* _Exercise directions_
Each record below must be written out again in exactly the same form.
Start of Raw data
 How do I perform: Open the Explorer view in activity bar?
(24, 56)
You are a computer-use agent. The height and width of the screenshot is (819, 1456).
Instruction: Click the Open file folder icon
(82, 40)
End of Raw data
* _Output below_
 How do I perform: Open the Explorer view in activity bar?
(24, 56)
You are a computer-use agent. The height and width of the screenshot is (819, 1456).
Instruction: Click the Open file folder icon
(82, 40)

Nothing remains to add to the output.